Okay, so after fiddling around with it for a bit, I got a proof. It can perhaps be made a little bit shorter. Also, everything should go through with the $-it$ term, but I didn't include this in the proof.
We begin with a lemma which provides a necessary condition on the first column of $A$ in $B$.
Lemma Let $A$ and $B$ be symmetric matrices with the same first column, denoted $v = A e_1 = B e_1$. If $A v = B v = \alpha v$ for some $\alpha \in \mathbb{R}$, then $\exp(A)$ and $\exp(B)$ have the same first column.
Proof Recall that the matrix exponential is defined as $$\exp (A) = I + A + \frac{1}{2} A^2 + \frac{1}{6} A^3 + \dots = \sum_{k=0}^\infty \frac{1}{k!} A^k$$ Using this, we have that the first column of $\exp(A)$ is given by $$ \exp (A) e_1 = \sum_{k=0}^\infty \frac{1}{k!} A^k e_1 = I e_1 + \sum_{k=1}^\infty \frac{1}{k!} A^k e_1 = e_1 + \sum_{k=1}^\infty \frac{1}{k!} A^{k-1} v .$$ The same argument may be used to obtain the first column of $\exp(B)$. Note that the first term $e_1$ is independent of the matrix being exponentiated.

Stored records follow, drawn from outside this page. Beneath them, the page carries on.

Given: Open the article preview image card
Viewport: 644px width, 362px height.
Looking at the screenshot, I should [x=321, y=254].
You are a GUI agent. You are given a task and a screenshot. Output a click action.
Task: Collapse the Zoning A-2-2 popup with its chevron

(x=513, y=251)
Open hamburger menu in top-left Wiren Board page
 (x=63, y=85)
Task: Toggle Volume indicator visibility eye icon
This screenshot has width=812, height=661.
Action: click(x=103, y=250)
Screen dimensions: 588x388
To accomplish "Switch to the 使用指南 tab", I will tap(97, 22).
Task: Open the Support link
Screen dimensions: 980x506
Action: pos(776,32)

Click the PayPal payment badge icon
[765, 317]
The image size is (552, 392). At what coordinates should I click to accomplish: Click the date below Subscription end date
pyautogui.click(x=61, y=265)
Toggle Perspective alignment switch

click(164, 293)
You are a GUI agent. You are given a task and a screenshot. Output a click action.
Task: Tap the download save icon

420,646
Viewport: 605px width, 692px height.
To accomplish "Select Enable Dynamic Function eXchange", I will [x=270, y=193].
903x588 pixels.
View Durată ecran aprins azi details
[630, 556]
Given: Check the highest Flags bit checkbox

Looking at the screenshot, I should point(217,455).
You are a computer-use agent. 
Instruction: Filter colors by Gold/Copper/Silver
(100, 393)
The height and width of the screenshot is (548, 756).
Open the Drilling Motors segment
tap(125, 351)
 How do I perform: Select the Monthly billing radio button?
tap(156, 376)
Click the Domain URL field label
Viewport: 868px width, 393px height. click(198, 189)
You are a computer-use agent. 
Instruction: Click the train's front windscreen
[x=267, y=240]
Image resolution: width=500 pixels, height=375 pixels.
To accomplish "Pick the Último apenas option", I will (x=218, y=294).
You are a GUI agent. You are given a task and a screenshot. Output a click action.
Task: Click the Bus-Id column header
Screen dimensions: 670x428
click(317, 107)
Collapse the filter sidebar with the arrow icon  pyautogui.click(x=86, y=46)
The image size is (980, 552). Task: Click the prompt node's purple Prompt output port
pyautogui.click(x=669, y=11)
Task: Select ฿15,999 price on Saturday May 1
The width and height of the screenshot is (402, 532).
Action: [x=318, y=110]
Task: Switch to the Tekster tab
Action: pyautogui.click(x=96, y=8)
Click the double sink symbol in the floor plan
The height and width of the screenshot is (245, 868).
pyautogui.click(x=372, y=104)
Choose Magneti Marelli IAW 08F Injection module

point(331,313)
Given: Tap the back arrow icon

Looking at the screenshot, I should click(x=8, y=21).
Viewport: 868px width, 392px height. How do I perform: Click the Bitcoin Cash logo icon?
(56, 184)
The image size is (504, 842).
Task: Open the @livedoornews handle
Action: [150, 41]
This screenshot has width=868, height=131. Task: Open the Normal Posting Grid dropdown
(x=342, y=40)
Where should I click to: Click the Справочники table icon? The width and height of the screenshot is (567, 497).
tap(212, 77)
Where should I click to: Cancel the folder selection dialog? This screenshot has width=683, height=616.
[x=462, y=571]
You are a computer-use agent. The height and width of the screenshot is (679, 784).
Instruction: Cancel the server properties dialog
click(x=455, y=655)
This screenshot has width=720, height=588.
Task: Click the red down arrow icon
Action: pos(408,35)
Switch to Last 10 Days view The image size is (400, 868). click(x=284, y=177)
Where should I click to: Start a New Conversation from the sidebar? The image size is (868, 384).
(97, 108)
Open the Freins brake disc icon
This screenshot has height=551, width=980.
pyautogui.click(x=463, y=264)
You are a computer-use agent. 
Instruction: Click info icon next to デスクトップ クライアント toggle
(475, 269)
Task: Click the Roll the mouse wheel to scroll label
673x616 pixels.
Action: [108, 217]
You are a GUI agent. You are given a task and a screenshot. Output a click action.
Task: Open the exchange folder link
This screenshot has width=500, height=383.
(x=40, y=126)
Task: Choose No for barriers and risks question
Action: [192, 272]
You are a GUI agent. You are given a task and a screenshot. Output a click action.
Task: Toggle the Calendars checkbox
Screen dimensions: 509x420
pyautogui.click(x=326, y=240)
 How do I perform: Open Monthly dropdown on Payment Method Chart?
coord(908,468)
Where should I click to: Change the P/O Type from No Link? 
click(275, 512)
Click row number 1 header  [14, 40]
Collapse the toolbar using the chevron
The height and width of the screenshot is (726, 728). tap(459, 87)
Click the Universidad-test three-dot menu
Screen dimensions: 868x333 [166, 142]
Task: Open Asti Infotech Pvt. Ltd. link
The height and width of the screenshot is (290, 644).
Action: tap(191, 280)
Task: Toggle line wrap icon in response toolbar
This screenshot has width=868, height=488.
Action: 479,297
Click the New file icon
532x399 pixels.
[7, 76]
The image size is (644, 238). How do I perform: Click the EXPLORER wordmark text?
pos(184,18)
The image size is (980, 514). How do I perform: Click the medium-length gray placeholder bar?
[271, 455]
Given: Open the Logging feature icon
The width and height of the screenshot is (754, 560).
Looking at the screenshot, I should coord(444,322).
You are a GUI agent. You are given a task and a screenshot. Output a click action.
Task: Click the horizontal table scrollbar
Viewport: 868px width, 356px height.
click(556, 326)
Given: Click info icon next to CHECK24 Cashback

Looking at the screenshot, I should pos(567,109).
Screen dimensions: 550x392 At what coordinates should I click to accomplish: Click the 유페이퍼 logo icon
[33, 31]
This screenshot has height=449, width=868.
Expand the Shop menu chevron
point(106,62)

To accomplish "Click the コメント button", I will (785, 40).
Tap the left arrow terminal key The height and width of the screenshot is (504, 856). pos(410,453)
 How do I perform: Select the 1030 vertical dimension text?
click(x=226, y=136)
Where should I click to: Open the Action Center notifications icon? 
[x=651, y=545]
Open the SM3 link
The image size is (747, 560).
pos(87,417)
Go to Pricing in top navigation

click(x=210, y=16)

Thus, by canceling this common term, we have that the first column of $\exp(A)$ is equal to the first column of $\exp(B)$ if and only if $$ \sum_{k=1}^\infty \frac{1}{k!} A^{k-1} v = \sum_{k=1}^\infty \frac{1}{k!} B^{k-1} v $$ We now show that the corresponding terms in both series are equal by induction on $k$. The base case of $k=1$ follows as $$A^{k-1} v = A^{0} v = I v = B^{0} v = B^{k-1} v.$$ Suppose that for each $k \leq r$, $A^{k-1} v = B^{k-1} v$. Then for $k=r+1$ with $r \geq 1$, \begin{align} A^{(r+1)-1} v &= A^{r} v \\ &= A^{r-1} (A v) \\ &= A^{r-1} (\alpha v) &\text{(By assumption, $Av = \alpha v$)}\\ &= \alpha (A^{r-1} v) \\ &= \alpha (B^{r-1} v) &\text{(inductive hypothesis)}\\ &= B^{r-1} (\alpha v) \\ &= B^{r-1} B v &\text{(By assumption, $Bv = \alpha v$)}\\ &= B^r v\\ &= B^{(r+1)-1} v \end{align} Thus, we have shown that all terms in the series are equal, so that the first columns of $\exp(A)$ and $\exp(B)$ are equal. $\square$
The last thing we need is the following claim, which makes use of Laplacian matrices. I'll leave it as an exercise to prove since it's very similar to the fact that the all ones vector $\mathbf{1}$ is an eigenvector with eigenvalue $0$.
Claim If $L$ is a Laplacian matrix whose first row/column is $v = \begin{pmatrix} n-1, & -1, & -1, & \dots, & -1 \end{pmatrix}$, then $L v = n \cdot v$.